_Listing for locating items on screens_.
++++++

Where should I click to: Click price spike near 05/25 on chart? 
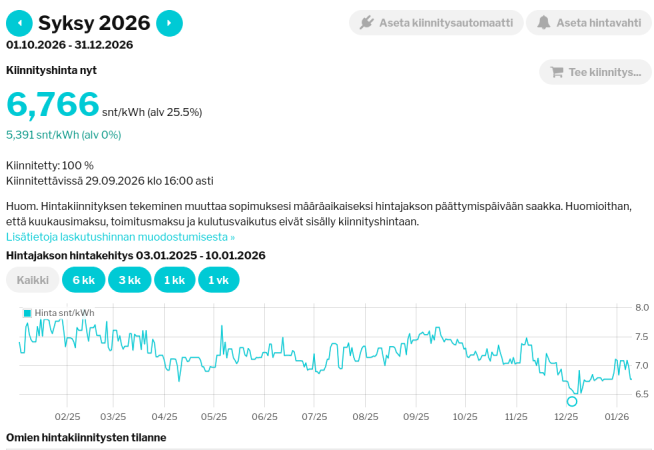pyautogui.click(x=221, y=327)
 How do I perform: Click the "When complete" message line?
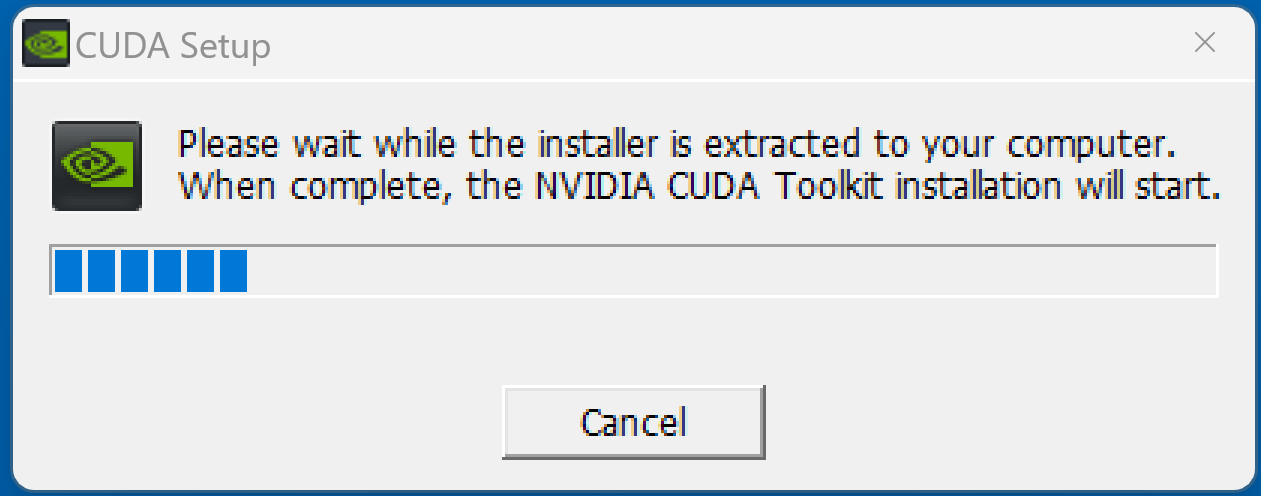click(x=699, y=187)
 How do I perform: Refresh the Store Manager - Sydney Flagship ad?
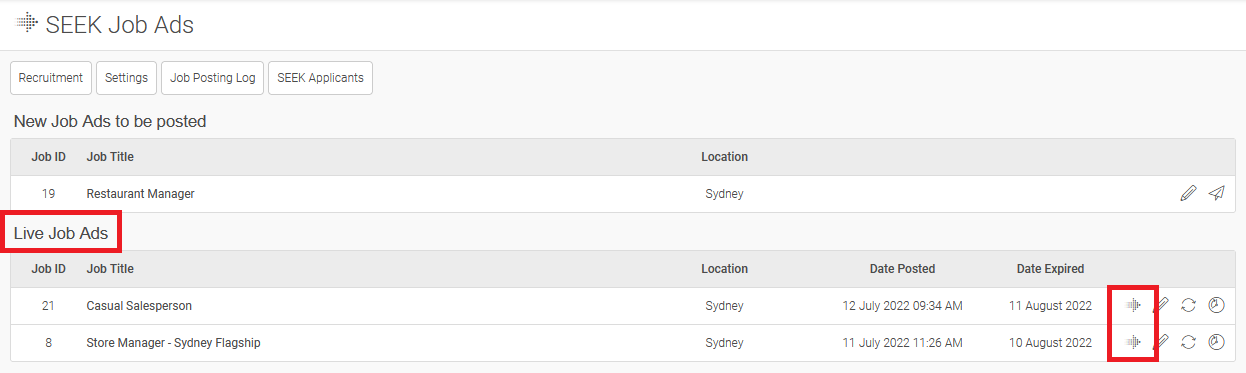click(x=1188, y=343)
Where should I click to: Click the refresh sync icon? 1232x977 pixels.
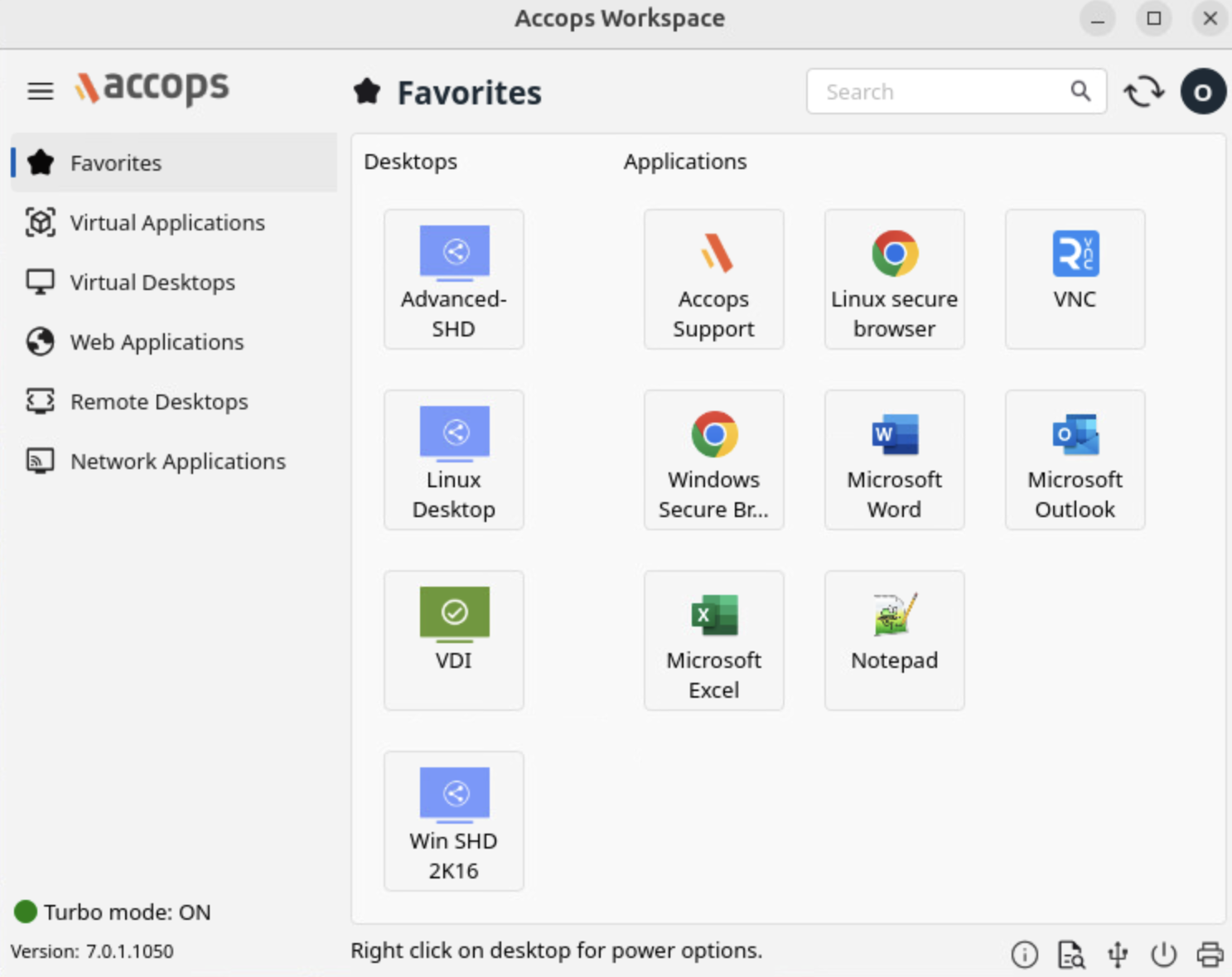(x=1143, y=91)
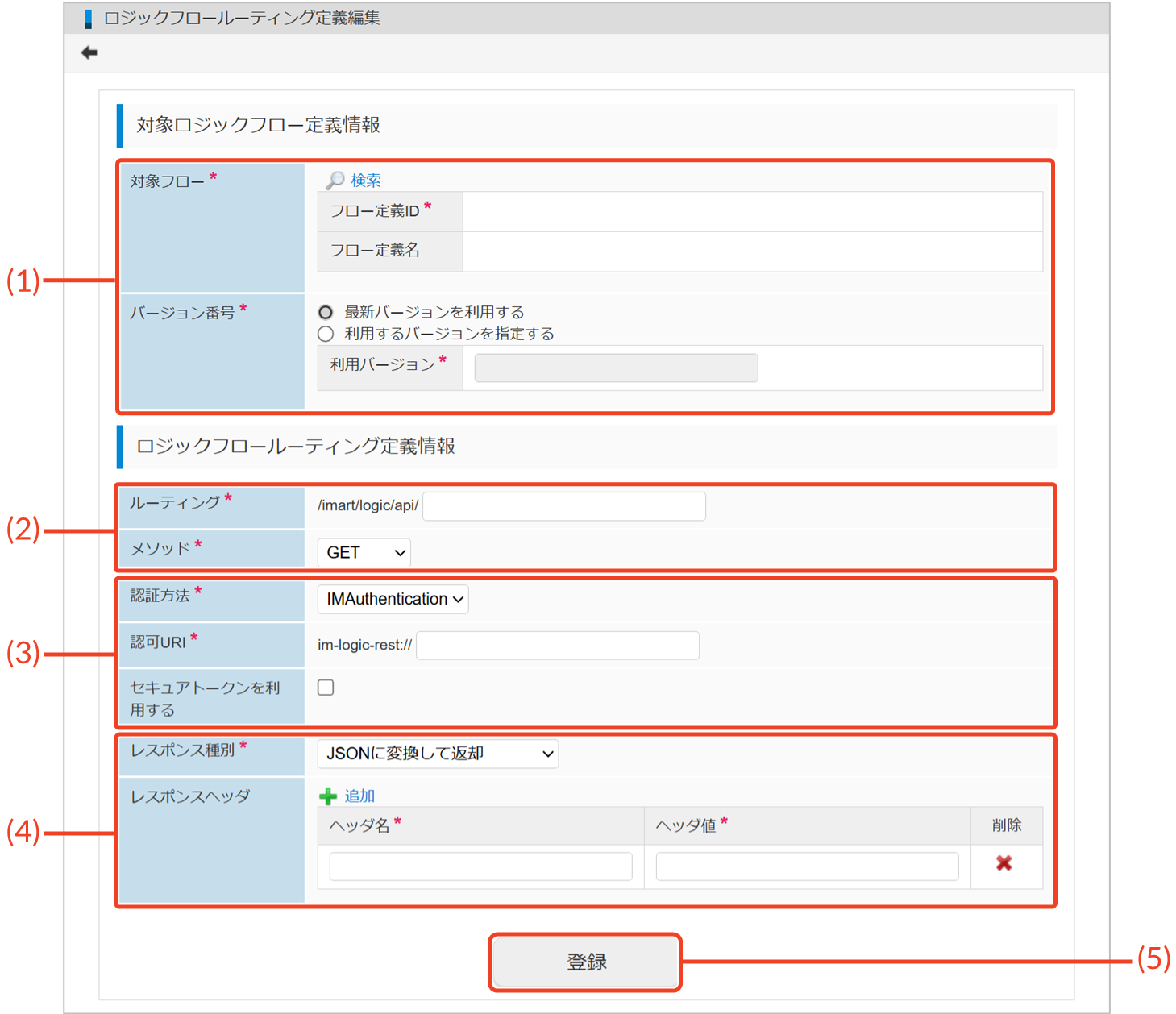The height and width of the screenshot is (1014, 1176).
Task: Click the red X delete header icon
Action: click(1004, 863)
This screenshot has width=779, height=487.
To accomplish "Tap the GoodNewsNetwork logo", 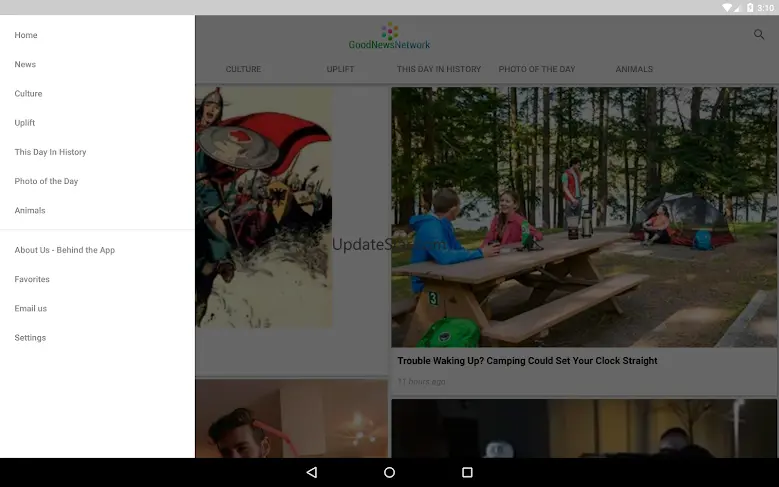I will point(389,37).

++++++

_Short exercise_. Rewrite the part of the listing that opens with the line containing "How do I perform: Click" and closes with the line containing "click(x=1188, y=343)" as a Markdown table with the columns No. and Text, one numbered row per line and no rows for blank lines. Leave out the pictures.

_The reply_.
| No. | Text |
|---|---|
| 1 |  How do I perform: Click the "When complete" message line? |
| 2 | click(x=699, y=187) |
| 3 |  How do I perform: Refresh the Store Manager - Sydney Flagship ad? |
| 4 | click(x=1188, y=343) |